Hope to hear from you soon

Nerys

Click to expand...

. Via email or skype ..*And swot up on your Portuguese.


----------



## NerysJ (Sep 1, 2009)

*HI*

Eccentrics = my favourite kind of people! 
Are you near Setubal?


----------



## synthpaintann (Aug 20, 2009)

NerysJ said:


> Eccentrics = my favourite kind of people!
> Are you near Setubal?


*No ..not in Setubal... North of Lisbon.. about an hour 's drive. 

But will be getting more outgoing and adventurist.. when the summer is properly over.. and its that tweeny bit cooler..we will get into the tincan and explore a tad.. 

We are your rural outpost guys.

Anna&Chris*. You haven't gone loop the loop yet.. cos nobody undestands you. You will not find this seemingly long distance friendly hand shake so odd.. once you've been out here for a while. 

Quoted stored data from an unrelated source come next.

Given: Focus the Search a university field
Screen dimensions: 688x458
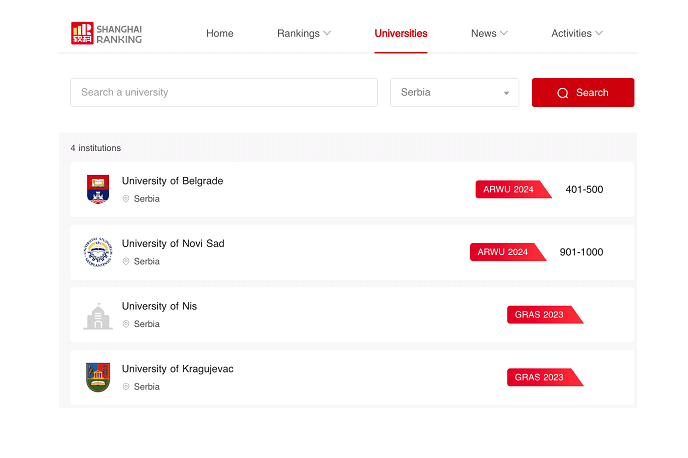Looking at the screenshot, I should point(223,92).
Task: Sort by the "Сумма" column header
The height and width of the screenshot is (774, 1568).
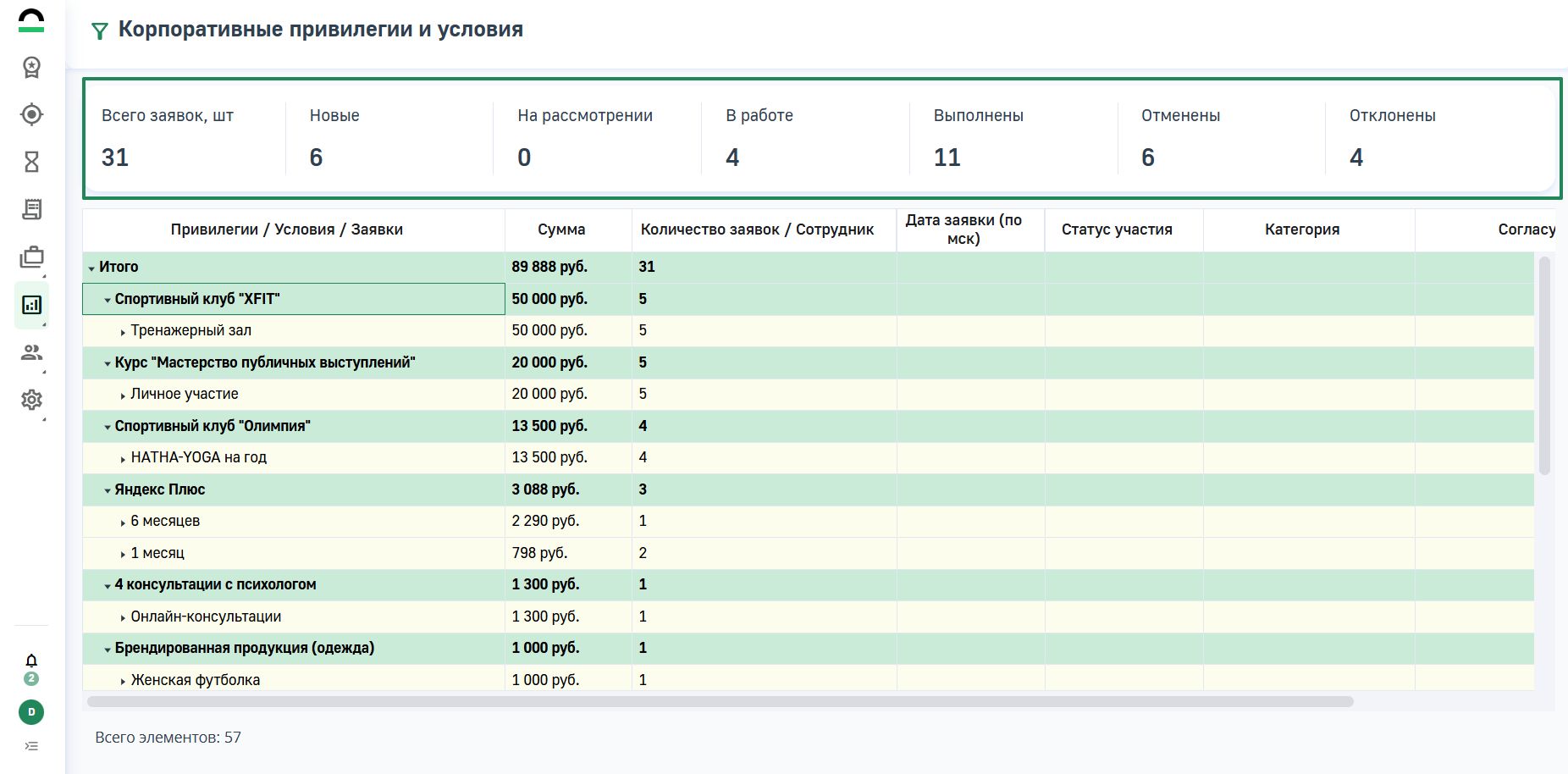Action: coord(560,229)
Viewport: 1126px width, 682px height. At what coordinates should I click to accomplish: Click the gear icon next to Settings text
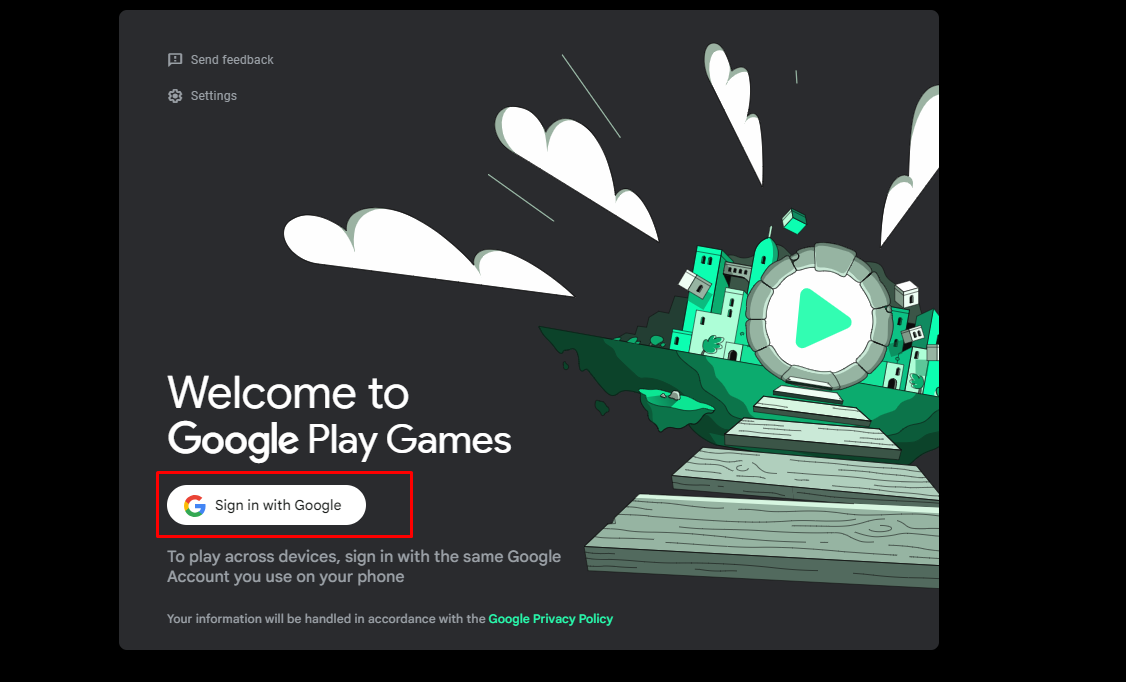[175, 95]
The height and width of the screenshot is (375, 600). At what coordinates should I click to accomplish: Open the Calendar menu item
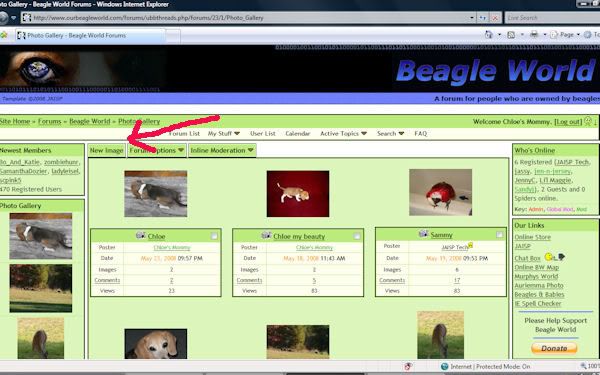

Love seeing the welsh flag again. 

Cheers Anna


----------



## NerysJ (Sep 1, 2009)

*winter*

when will winter officially set in - I'm flying out on 24th Sept and hoping to see a bit of sun? 
Will be flying home for Christmas so only have to pack for 3 months...do I need the thermals ? LOL


----------



## silvers (Sep 22, 2008)

Winter officially begins 23rd of September.


----------



## NerysJ (Sep 1, 2009)

what does that mean temperature-wise?


----------



## silvers (Sep 22, 2008)

I was only joking Nerys, the weather will be just fine in Sept and all the way through to late Oct early November. Temps will be around 24-28 degrees. 
World Weather Information Service - Lisboa


----------



## NerysJ (Sep 1, 2009)

LOL Sorry,bitslowon the uptake. Shouldprobably point out thatI'm BLONDE!!


----------



## silvers (Sep 22, 2008)

Blonde you say?


----------



## NerysJ (Sep 1, 2009)

Yup, in every sense of the word. and a blonde who can't type if my previous post is anything to go by. LOL. I blame the Zindfandel.


----------



## John999 (Jul 6, 2009)

Hi, living in Portugal and just had 2 months in Sesimbra near Setubal, hollidays, really nice area regarding restaurants, bars, and down to earth people. In Setubal the beach is Sado River but further down you will find, Figueirinha and Portinho de Arrabida, lovely for kids or for people who likes calm sea. Palmela Castle and Cabo Espichel are the main attractions in the area


----------



## NerysJ (Sep 1, 2009)

Gracias John!


----------



## John999 (Jul 6, 2009)

*setubal*

Be a here that the south of Lisbon it isn´t very popular for the expacts. You will have problems to find other foreign in the area, unless they are Brazilians, Africans and Croatians
John 999


----------